I repeated my mantra from other climbs and hikes when I am knackered with fatigue: “The trail never ends.” For some reason this always gives me solace and hope. I had become sunburned here in the troposphere and the oxygen mask had rubbed my face raw in several places. With each labored respiration the mask ground itself into the wounds. My glacier glasses fogged badly, making it nearly impossible to get accurate depth perception. I was hot here and cold there and all at the same time. When I tried to vent a body part, another was chilled. I felt increasing anger and irritation. To top it off Phinjo was way ahead of me. Each step elicited a moan and an epithet.

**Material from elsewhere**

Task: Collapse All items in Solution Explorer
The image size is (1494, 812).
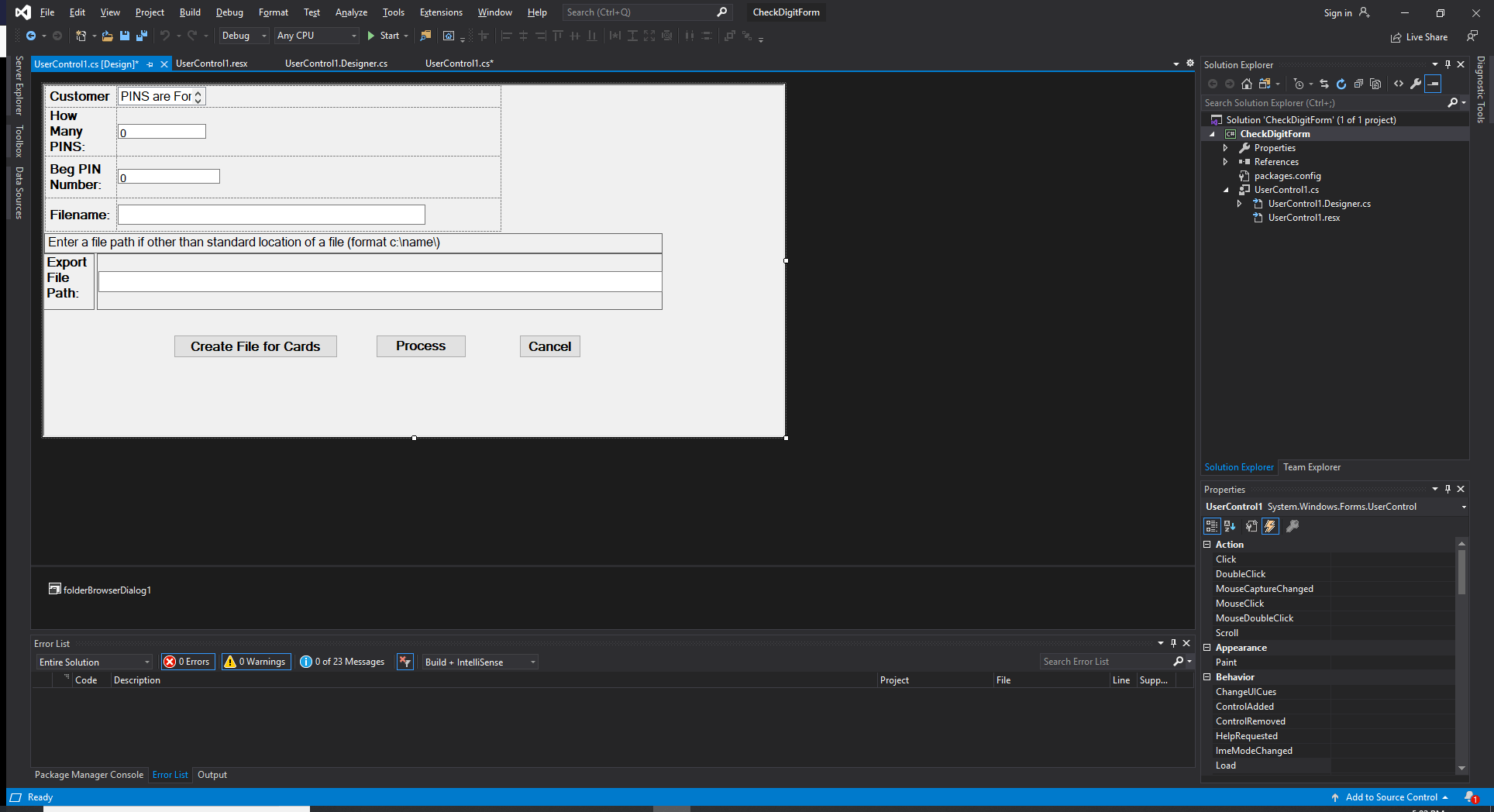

Two climbers slid up behind me and I guessed they had enough because one of them said, “Dude, you summited, right?” I still did not recognize him in my altitude-addled mind when he said, “Hey, great place for a picture,” and motioned for my camera. Finally in my hypoxic state I realized it was Walter, an Austrian mountain guide. The thought occured to me that I would never have stopped and looked around if Walter didn’t shake my tree.

I focused more on moaning and groaning than looking at the amazing world that I was at the top of. Now I noticed the pristine day, the snow, ice, and rock of the world’s biggest mountain under my boots; I saw Kanchenjunga, the third-highest mountain on the planet, was on my left, Makalu, the fifth-highest, was on my right. I would be safe! Tears came as I suddenly realized how lucky I was. “I will never be here again so I better look around,” I reasoned.

The past was history and the future a dream and all that existed for me was that second. I was in a beautiful, fascinating place, having an extraordinary experience and I would not miss it. I reminded myself with every step to live in the moment and be aware. On the other hand, I could not linger as a lack of focus on the climbing could and would kill me. It’s the yin and yang of Everest: extreme beauty and death can occupy nearly the same moment. I realized the source of mental irritation at myself and Phi: I was, and had been, utterly terrified. I explained this to Phi at the balcony at 27,500 feet as we shared the first gulp of water in many hours. Phinjo Sherpa, devout Buddhist and five-time Everest summiter nodded in wordless understanding.